The Dead Souls specialize in a murky brand of goth rock bathed in smoky tendrils of New Wave that makes Joy Division seem peppy by comparison. The record opens with "Struggle," a dark cloak of ringing guitar that evokes faint echoes of the Cure. Goldberg's melodic sensibility isn't far off from that of Robert Pollard, actually. The difference here is that his clipped baritone is so insistent, he more closely resembles a throaty hardcore singer than a New Wave crooner. Goldberg does show a softer side, however, mellowing out at the chorus with a repeated plea that seems to drift hopelessly away into a foggy abyss.
"Madness" follows in similarly bleak fashion with a jagged but hypnotic guitar riff that slithers its way into your subconscious. While it's in there laying black little eggs of dreariness, the instrumental "Eyes" winds even farther into the sepulchral recesses of your soul.

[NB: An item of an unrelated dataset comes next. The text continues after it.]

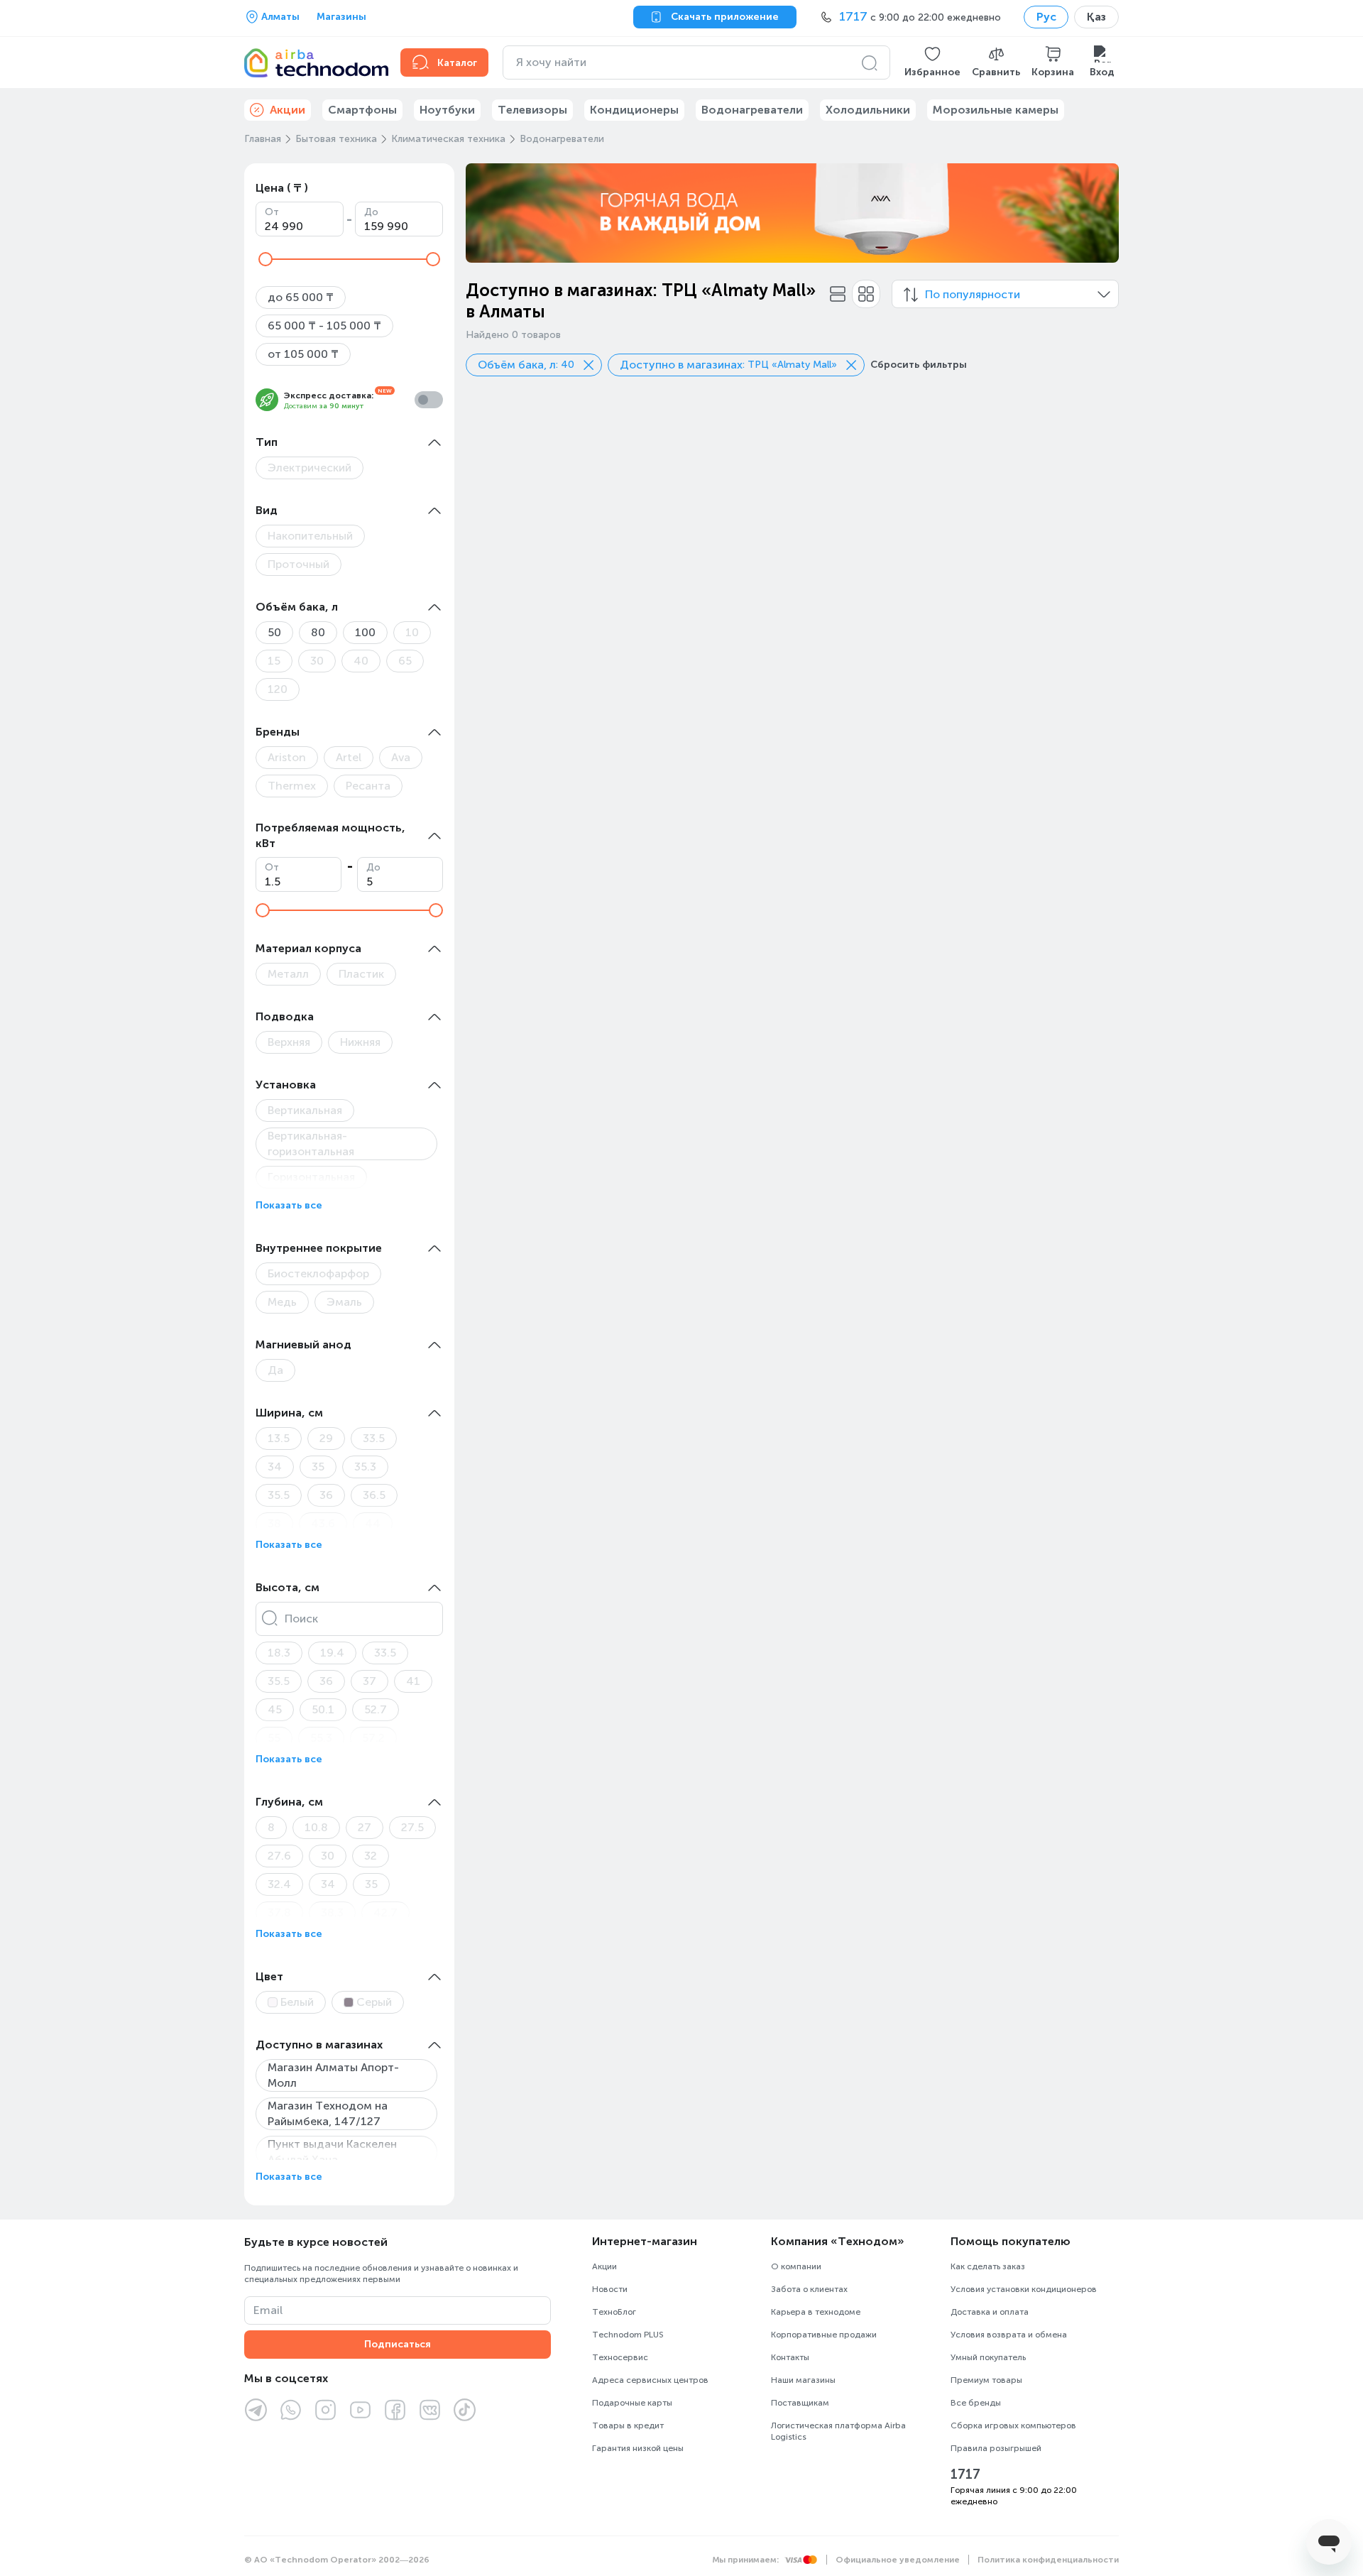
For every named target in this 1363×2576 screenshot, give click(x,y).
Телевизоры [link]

All of this makes "In Empty Dreams" feel like an ice cream rainbow topped with dancing unicorns and puppies. That's a bit of an exaggeration. But the song's bristling programmed drumbeat and shimmering guitar does offer welcome respite from the preceding catatonia. In the case of the Dead Souls, mere melancholy is a positive attitude adjustment.
The title track is the sharpest of the bunch, contrasting finely serrated guitar work against Goldberg's anguished, open-toned vocals. The Dead Souls certainly don't lack for creative ways to express their anguish. And "Chasing the Shadows" is the duo's most ambitious and thoroughly executed song.
Chasing the Shadows is a profoundly dark work. And that, naturally, is the point. As the band writes on its Bandcamp page, "This is a defining album for us, expressing images and emotions that may take you to the most eerie and frustrated corners of reason." Regardless of one's taste for moody emo, there's no denying the Dead Souls have done exactly that.